As for a sane society putting tobacco executives in jail: the people in charge of the country are getting *lots* of funding from the tobacco industry, and it's a huge boon to our economy - these days we sell mostly overseas, due to the anti-smoking movement here in the U.S. - so there is (economic) logic behind allowing them to get away with it.

Mind you I'm just about as anti-tobacco as people get; I've actually ended friendships over finding out that people I knew smoked - but I'm just saying, it's not completely black and white. I'd love a tobacco-free society, but it's not going to happen anytime soon.

Re: I didn't know you were a smoker!

Date: 2008-03-01 01:37 am (UTC)
From: [identity profile] yakshaver.livejournal.com
I'm pretty sure I'd quit by the time I met you. And even if I hadn't, you might not have known: For the last three or four years that I smoked, I was telling everyone (even my girlfriend when I had one) that I'd quit. I actually had quit for about six months starting in late 1992, and was so embarrassed to have started up again that I didn't want anyone to know. That entire last few years I smoked my consumption was chaotic. I'd need a fix, and buy a pack; then I'd have the pack and end up smoking it over the next few days. Then I'd quit again, for a week or ten days or once even three months. Every cigarette I had during that time was smoked as stealthily as if I'd been shooting up, and I would always wash my hands and use mouthwash and otherwise try to cover the smell. It was utterly stupid. Chemical dependency is a terrible thing, and (hearkening back to my point above) the fact that this known killer, possibly the single most addictive drug known, is perfectly legal, while lengthy prison terms are meted out for a a substance like marijuana, that nearly all of its users can use or leave alone at will, is obscene.

Date: 2008-03-01 05:04 am (UTC)
kareila: Seraphim uses her laptop. (laptopangel)
From: [personal profile] kareila
You know, it's not about how long or short it is; it's about how much markup you use, and you've got quite a bit in there.

Date: 2008-03-01 02:05 pm (UTC)
From: [identity profile] danj17.livejournal.com
congrats -- twelve years is a long time, especially for someone who started that early and quit that many times. given your quit date, i was at least acquainted with you in those last couple of years, but no, i never knew you were a smoker at the time..

so, as someone with some success at both, which is harder? quitting smoking, or losing 100 pounds?

Date: 2008-03-01 02:57 pm (UTC)
From: [identity profile] yakshaver.livejournal.com
which is harder? quitting smoking, or losing 100 pounds?

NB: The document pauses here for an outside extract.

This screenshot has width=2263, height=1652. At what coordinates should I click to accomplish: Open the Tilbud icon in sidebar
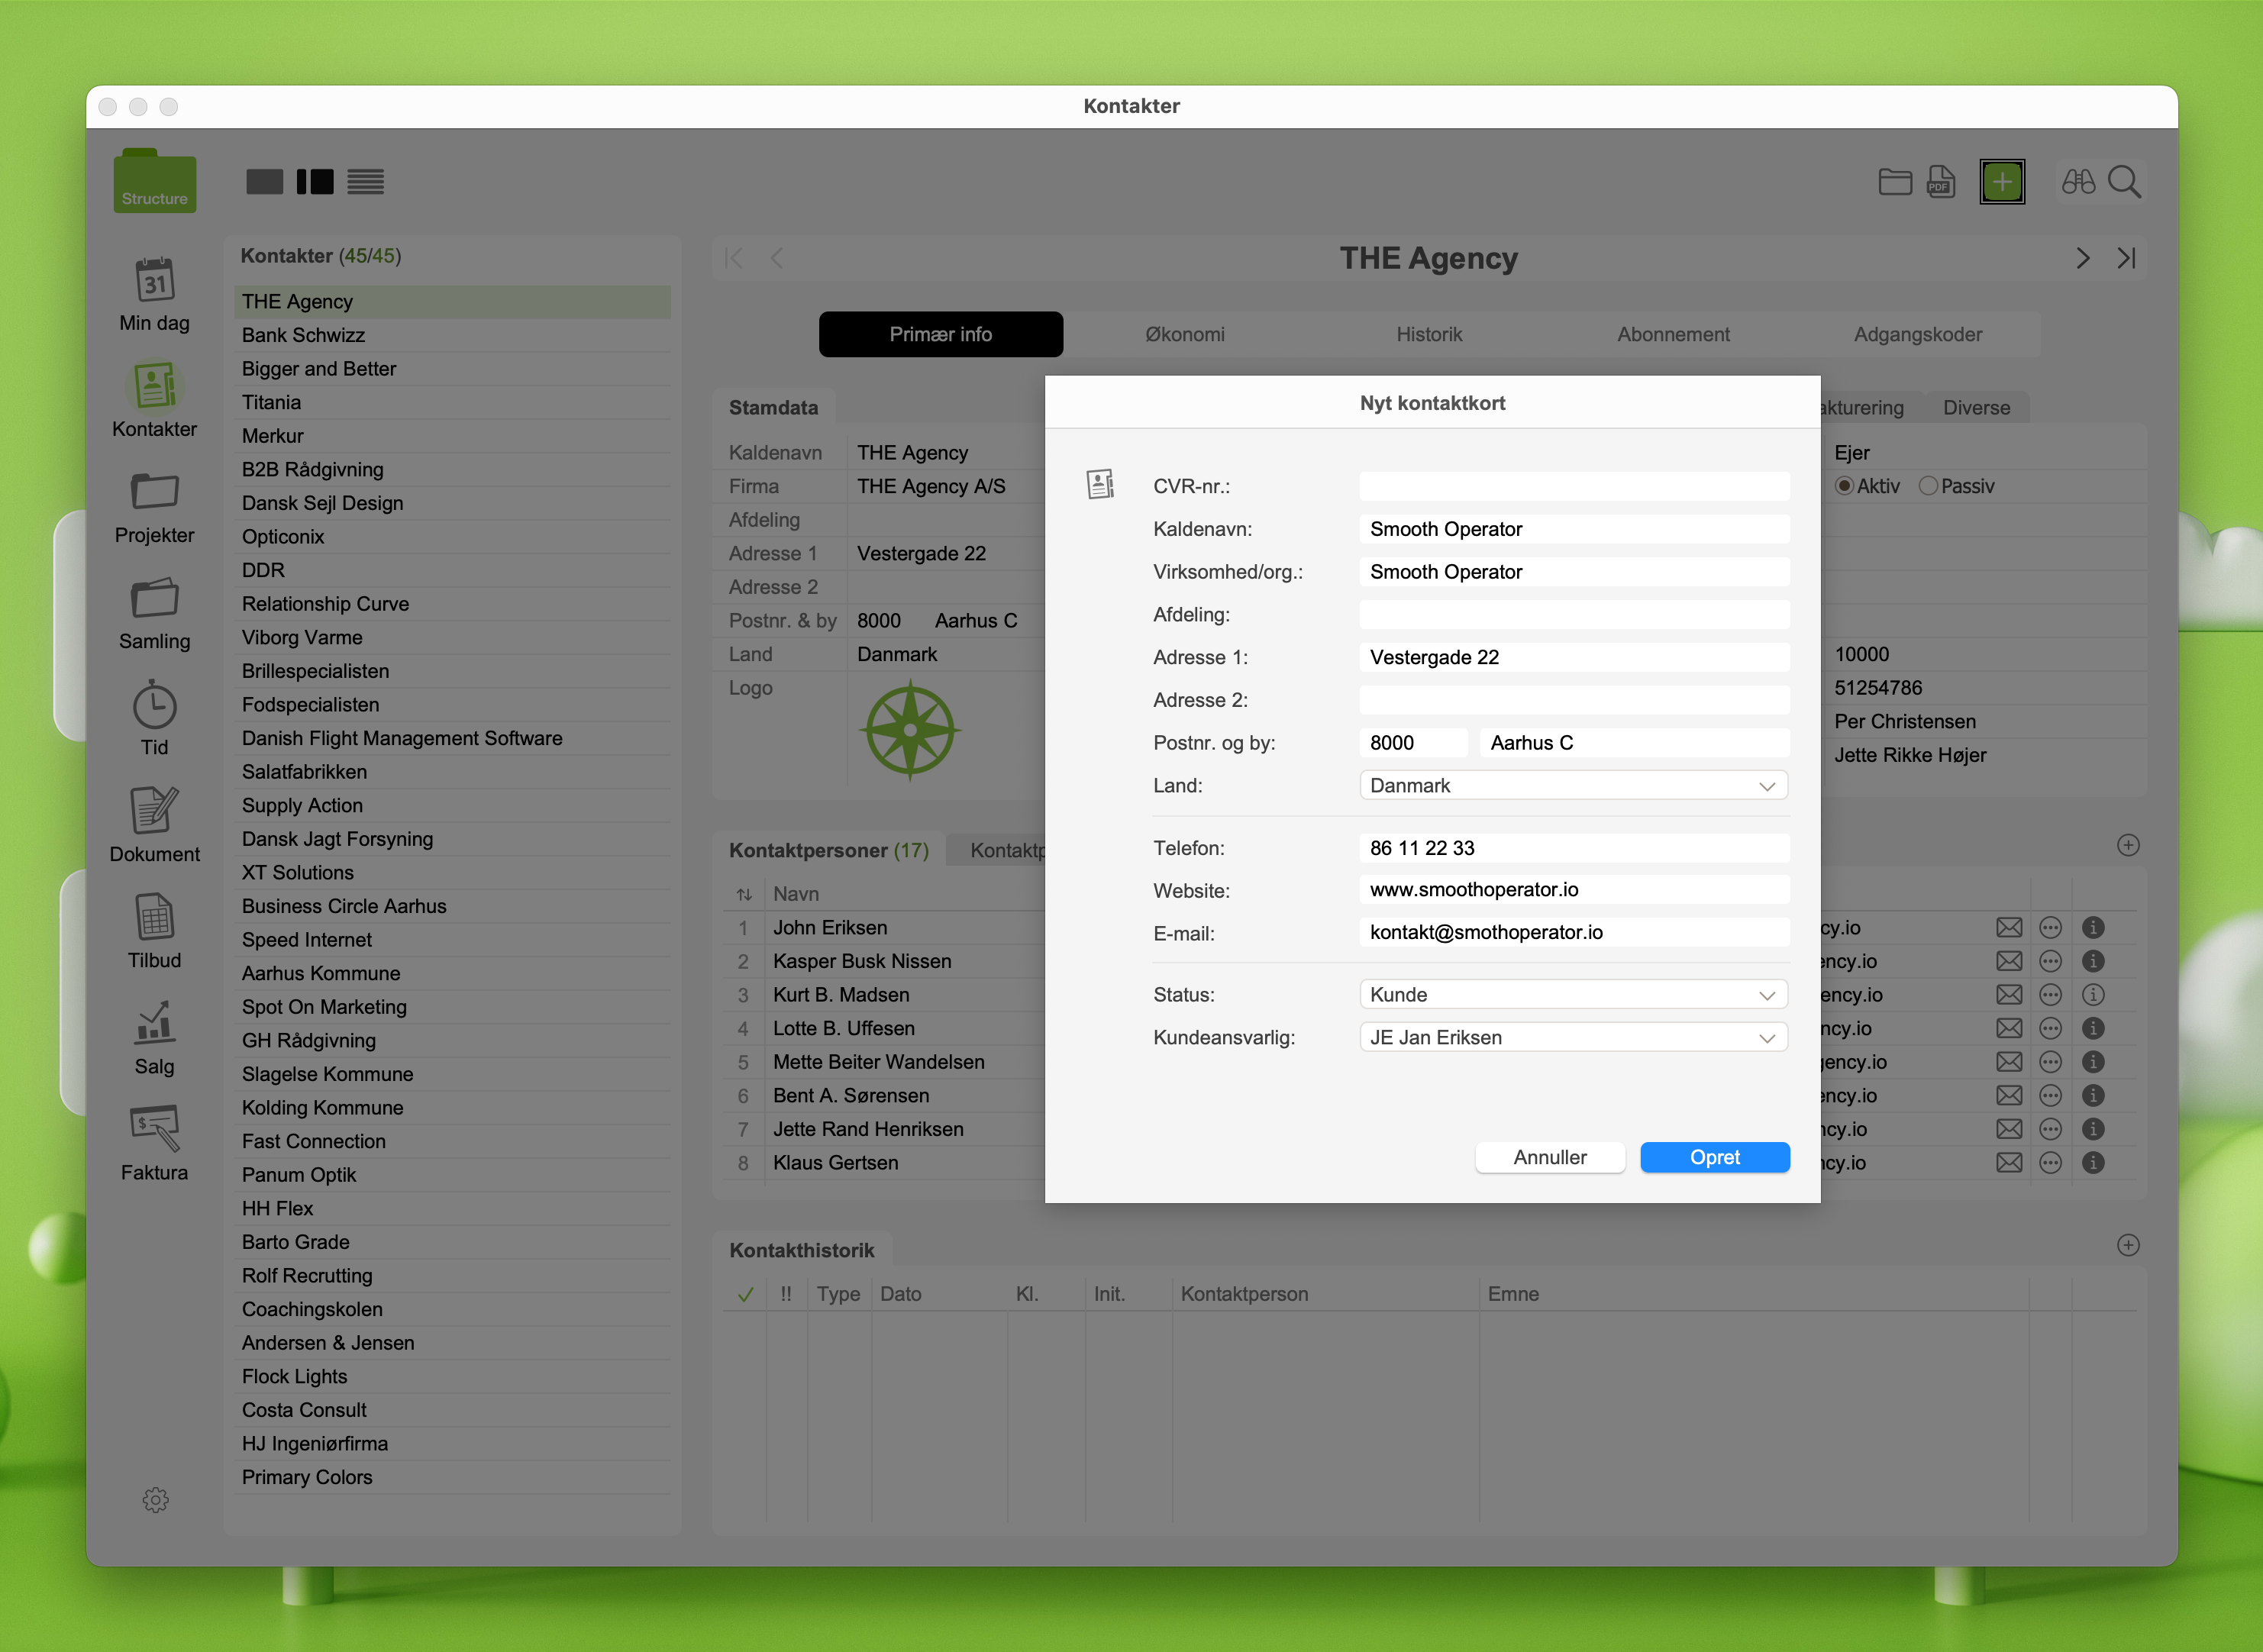pyautogui.click(x=154, y=917)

Quitting smoking, hands down. I'm not sure it's ever even occurred to me to compare them. The thing about cigarettes, that it took me a lot of failed attempts to really truly understand, is that a single slip-up can ruin you. If I have a bad day and stuff my face, I feel stupid — and then the next day I put it behind me. If I were to have a bad day and smoke a cigarette, my experience is that the next day will be just as bad until I have another. Alcoholics in AA will tell you "I cannot have just one drink"; it's the same story for me with cigarettes. The only food that has an even remotely similar character for me is chocolate. But it's a couple of orders of magnitude less so: if I have chocolate around, I'll eat it til I run out, but I've never gone out in a driving snow storm to get a Snickers.